The EA describes Wildlife Services’ intent to be bound to the state’s Wolf Conservation and Management Plan, which “is subject to changes or additions by WDFW, giving the public scant recourse,” Bryan wrote.

“Wildlife Services acted arbitrarily and capriciously and contrary to law by not preparing an EIS,” Bryan said. “Although aspects of Wildlife Services’ consideration under the Environmental Assessment and FONSI (finding of no significant impact) were sufficiently thorough, Wildlife Services misjudged the scope of its responsibility by deferring to WDFW, rather than diligently considering issues that may arise under the potentially broad scope of involvement in the Wolf Conservation and Management Plan.”

The judge ordered Wildlife Services to “not take any further wolf management actions in Washington” beyond the status quo that was in place prior to the Environmental Assessment and its finding of no significant impact.

The judge’s ruling was applauded by conservation groups that brought the case.

“The court made a wise and prudent decision that safeguards the legal right of citizens to know what their government is doing in their name,” said Timothy Coleman, executive director of the Kettle Range Conservation Group. “Wildlife Services cannot just grant itself authority to execute an endangered species absent the public interest or best available science.”

“We have been working for over a decade to hold Wildlife Services accountable for its blind, reckless lethal control programs,” said Nick Cady, legal director of Cascadia Wildlands. “This decision paves the way for meaningful analysis of the program’s impacts and hopefully a meaningful look at whether or not this wolf killing is worth it.”

“Wildlife Services has long asserted that it need not comply with our nation’s federal environmental laws, such as the National Environmental Policy Act, but this decision rejects those arguments and requires Wildlife Services to comply with all federal laws, not just those it finds convenient to comply with,” said John Mellgren, an attorney with Western Environmental Law Center, which represented the environmental organizations in court.

WDFW’s involvement

Donny Martorello of WDFW said that although Wildlife Services is now barred by the ruling from participating in lethal removal of gray wolves in Washington, the agency may continue to work on non-lethal management as requested by WDFW.

“Those activities have included trapping and collaring wolves, investigating reports of wolf-livestock depredations, and implementing non-lethal measures,” Martorello said in an email to members of the state’s Wolf Advisory Group.

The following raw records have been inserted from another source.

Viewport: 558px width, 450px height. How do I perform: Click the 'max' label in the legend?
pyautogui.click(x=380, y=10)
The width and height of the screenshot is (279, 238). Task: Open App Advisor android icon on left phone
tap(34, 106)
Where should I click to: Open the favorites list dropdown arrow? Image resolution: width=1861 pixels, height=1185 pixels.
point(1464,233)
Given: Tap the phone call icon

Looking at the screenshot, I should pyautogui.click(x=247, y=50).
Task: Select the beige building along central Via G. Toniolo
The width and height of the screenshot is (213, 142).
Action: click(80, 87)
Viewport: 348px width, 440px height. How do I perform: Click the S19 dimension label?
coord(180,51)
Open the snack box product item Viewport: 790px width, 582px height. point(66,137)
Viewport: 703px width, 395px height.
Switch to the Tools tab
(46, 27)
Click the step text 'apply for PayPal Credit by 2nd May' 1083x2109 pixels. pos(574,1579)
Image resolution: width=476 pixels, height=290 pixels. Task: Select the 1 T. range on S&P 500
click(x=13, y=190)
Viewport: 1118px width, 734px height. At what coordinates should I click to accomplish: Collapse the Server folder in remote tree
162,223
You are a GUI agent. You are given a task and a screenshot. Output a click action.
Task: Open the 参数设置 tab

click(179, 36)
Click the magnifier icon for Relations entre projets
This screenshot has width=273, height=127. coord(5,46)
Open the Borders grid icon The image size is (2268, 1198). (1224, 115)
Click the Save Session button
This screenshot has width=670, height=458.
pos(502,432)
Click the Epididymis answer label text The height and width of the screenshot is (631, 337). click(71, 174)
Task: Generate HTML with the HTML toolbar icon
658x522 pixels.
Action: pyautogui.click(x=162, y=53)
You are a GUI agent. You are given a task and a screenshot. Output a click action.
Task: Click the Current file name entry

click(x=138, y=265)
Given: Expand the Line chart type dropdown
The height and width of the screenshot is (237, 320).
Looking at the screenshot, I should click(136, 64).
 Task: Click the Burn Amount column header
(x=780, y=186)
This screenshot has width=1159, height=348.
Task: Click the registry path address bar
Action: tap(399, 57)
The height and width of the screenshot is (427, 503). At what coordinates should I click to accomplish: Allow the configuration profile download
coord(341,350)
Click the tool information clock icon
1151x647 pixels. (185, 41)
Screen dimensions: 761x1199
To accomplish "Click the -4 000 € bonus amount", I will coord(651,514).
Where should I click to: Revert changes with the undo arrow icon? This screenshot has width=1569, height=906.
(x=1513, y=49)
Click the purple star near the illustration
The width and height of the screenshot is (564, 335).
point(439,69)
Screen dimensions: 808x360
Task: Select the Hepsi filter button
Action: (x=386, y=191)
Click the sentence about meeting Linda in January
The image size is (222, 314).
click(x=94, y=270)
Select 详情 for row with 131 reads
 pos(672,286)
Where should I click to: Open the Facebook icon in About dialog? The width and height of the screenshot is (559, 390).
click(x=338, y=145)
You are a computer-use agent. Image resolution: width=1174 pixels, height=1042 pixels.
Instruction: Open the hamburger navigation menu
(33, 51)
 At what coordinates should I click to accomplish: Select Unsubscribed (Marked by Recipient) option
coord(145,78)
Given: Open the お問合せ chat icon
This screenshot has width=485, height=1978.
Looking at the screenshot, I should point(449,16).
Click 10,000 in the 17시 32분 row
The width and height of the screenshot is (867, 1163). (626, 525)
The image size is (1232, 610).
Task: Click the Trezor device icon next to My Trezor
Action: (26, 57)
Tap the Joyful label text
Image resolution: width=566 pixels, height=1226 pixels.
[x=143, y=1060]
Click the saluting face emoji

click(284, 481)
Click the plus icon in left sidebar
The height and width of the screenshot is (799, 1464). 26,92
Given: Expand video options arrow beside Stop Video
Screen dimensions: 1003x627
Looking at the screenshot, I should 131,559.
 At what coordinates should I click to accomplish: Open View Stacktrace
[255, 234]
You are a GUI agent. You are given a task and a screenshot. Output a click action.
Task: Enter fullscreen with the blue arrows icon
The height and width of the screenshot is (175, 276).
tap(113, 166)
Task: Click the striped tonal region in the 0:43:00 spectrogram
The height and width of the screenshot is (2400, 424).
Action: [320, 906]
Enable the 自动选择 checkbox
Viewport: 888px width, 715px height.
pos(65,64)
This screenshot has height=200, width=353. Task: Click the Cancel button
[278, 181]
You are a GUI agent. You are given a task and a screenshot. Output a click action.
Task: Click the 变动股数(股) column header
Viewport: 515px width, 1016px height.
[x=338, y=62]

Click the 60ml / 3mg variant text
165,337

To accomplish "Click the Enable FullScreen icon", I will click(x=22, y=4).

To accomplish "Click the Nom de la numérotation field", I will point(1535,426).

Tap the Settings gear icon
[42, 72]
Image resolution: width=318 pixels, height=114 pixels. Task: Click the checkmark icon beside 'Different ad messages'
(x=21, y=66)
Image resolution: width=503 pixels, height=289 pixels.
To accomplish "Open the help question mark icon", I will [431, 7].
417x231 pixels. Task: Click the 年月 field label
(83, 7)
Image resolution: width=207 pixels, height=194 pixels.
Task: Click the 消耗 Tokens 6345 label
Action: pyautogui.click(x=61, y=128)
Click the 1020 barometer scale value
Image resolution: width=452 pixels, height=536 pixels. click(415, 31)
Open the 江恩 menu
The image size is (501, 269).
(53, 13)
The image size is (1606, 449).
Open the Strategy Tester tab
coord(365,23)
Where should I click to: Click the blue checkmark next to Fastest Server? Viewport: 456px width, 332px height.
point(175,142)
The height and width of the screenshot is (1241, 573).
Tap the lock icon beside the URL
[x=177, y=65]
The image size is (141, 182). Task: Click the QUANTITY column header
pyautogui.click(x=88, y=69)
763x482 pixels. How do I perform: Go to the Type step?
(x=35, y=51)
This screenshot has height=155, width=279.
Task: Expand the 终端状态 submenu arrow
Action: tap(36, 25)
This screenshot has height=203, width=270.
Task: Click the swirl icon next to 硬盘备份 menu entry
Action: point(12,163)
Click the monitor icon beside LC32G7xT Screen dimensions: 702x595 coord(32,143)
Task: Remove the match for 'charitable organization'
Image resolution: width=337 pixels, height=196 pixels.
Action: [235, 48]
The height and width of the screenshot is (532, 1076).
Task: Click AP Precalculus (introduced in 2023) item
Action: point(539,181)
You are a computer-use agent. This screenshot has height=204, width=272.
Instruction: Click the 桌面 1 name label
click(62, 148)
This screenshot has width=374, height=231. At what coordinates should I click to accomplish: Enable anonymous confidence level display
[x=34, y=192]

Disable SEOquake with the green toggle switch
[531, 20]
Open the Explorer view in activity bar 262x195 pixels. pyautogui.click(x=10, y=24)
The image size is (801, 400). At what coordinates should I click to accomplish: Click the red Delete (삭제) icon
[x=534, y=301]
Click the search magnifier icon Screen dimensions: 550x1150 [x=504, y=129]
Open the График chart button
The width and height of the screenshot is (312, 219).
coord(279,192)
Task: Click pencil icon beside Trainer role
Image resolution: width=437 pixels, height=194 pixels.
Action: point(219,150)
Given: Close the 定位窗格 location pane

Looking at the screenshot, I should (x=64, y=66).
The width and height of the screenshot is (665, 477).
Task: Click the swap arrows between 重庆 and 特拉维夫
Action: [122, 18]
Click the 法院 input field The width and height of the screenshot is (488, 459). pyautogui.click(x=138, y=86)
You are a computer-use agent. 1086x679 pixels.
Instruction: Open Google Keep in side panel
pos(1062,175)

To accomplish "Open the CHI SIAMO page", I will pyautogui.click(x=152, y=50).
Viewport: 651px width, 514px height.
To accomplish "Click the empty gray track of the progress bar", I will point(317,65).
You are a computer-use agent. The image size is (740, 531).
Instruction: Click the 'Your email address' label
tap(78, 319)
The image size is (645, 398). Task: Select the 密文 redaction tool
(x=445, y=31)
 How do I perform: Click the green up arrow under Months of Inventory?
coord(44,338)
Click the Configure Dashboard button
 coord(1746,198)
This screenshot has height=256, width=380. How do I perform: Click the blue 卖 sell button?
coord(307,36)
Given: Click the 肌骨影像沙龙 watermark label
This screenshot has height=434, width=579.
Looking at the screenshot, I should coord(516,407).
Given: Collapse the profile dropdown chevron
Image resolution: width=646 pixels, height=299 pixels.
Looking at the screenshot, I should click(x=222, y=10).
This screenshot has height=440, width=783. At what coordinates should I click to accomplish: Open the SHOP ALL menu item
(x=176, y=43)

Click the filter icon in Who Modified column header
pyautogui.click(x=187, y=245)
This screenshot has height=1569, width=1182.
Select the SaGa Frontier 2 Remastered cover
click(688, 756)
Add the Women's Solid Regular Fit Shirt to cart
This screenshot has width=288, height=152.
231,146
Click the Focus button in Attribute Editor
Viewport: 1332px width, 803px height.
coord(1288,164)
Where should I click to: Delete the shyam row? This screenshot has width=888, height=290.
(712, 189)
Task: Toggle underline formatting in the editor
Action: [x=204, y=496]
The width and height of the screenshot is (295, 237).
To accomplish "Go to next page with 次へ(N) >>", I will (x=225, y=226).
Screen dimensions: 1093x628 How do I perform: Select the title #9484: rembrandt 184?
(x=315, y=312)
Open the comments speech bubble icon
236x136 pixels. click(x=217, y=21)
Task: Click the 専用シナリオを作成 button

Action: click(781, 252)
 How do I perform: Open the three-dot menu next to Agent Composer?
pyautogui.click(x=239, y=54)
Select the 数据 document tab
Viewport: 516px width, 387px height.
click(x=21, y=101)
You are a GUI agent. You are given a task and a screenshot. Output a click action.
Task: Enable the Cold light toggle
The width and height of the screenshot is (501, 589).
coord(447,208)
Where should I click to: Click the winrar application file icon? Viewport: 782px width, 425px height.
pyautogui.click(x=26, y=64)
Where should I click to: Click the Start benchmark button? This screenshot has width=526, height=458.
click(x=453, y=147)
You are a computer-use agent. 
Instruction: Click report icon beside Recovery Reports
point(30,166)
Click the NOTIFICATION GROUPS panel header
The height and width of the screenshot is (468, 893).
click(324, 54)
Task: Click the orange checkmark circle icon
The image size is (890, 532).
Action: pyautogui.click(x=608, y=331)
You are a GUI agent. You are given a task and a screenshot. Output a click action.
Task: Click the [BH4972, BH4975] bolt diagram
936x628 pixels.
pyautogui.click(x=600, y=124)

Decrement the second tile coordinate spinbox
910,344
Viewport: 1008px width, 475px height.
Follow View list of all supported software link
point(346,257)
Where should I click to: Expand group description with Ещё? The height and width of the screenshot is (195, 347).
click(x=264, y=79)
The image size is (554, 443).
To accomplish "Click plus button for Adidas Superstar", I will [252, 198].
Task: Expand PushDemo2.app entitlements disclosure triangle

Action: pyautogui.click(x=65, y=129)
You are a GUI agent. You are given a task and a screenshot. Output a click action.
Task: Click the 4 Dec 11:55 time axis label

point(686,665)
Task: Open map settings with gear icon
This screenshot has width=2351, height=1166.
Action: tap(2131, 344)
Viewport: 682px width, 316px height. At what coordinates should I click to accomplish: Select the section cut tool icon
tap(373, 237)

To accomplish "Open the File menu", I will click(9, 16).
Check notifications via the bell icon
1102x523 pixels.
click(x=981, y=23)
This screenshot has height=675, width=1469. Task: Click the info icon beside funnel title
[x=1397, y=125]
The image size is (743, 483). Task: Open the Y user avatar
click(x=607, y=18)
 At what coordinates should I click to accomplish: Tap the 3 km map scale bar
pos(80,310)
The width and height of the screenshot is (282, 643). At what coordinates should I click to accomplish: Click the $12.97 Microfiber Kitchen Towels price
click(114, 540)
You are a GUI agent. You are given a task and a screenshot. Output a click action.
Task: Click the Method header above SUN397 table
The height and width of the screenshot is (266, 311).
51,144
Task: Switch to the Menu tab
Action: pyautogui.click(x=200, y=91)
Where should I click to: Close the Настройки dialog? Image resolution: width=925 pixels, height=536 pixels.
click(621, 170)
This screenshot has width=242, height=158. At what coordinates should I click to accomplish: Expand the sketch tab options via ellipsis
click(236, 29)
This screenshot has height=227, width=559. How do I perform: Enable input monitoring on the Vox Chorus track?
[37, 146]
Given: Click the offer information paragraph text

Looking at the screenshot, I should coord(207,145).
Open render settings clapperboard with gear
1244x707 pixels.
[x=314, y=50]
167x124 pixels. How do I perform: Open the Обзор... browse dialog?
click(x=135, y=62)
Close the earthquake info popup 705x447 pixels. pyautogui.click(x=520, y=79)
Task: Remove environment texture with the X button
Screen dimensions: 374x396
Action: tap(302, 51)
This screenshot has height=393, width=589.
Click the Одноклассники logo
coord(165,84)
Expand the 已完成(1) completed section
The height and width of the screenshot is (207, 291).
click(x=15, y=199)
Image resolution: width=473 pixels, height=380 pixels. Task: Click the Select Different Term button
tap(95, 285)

WDFW filed a brief in support of Wildlife Services and Martorello said the two agencies are now considering their legal options for responding to the ruling.

In his order, Bryan said, “The decision on how to proceed — whether to prepare and EIS, renegotiate a narrower cope of involvement with WDFW, or abandon assistance efforts entirely — rests with Wildlife Services.”

Because the case is ongoing, WDFW would not discuss further details, Martorello said.

Organizations that brought the case are Cascadia Wildlands, WildEarth Guardians, Kettle Range Conservation Group, Predator Defense, and the Lands Council.

Gray wolves are protected as an endangered species throughout Washington under state law, and in the western two-thirds of the state — which includes the Methow Valley — under federal law.

There were at least 68 wolves in 16 packs in Washington according to a 2014 wolf census by WDFW. Two wolf packs have been confirmed in the Methow Valley.